— Source records —
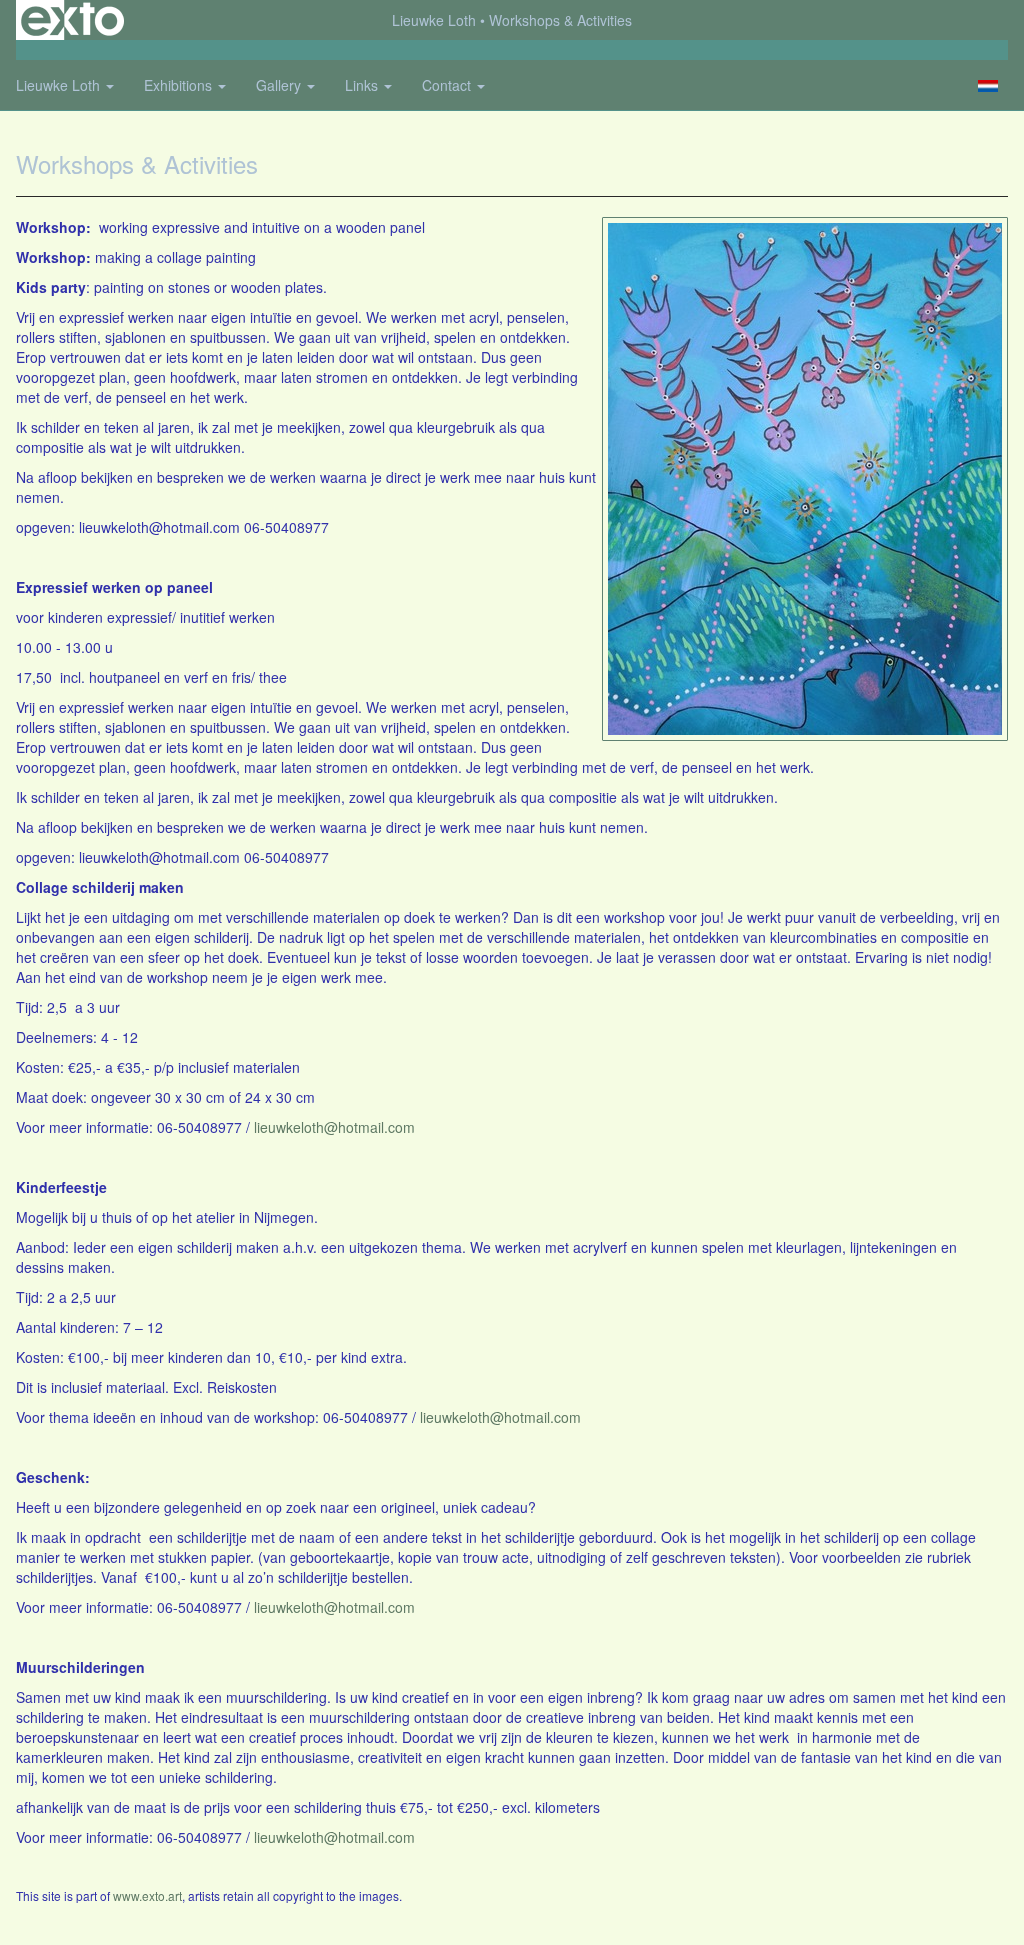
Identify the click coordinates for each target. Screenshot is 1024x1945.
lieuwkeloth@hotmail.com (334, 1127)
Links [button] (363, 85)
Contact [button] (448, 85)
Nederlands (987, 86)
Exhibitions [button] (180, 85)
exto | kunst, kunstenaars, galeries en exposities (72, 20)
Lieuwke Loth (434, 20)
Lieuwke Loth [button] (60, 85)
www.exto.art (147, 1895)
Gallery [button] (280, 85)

==

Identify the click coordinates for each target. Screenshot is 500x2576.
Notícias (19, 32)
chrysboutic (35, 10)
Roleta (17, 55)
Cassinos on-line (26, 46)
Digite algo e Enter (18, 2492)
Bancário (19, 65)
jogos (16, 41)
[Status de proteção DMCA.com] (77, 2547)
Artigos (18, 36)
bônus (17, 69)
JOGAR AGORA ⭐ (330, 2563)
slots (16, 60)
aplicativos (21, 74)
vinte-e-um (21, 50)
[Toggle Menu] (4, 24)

--

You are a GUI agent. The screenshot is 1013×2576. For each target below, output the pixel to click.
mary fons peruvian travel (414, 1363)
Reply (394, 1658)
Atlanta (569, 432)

— Exercise brief —
Bring together all lines in the records where the word "click" is found.

— Task solution —
Identify the click coordinates for each target. Screenshot is 1024x1945.
Identify the click coordinates for each target. Screenshot is 500x2576.
You are a GUI agent. The screenshot is 1013×2576. For each target below, output the pixel to click.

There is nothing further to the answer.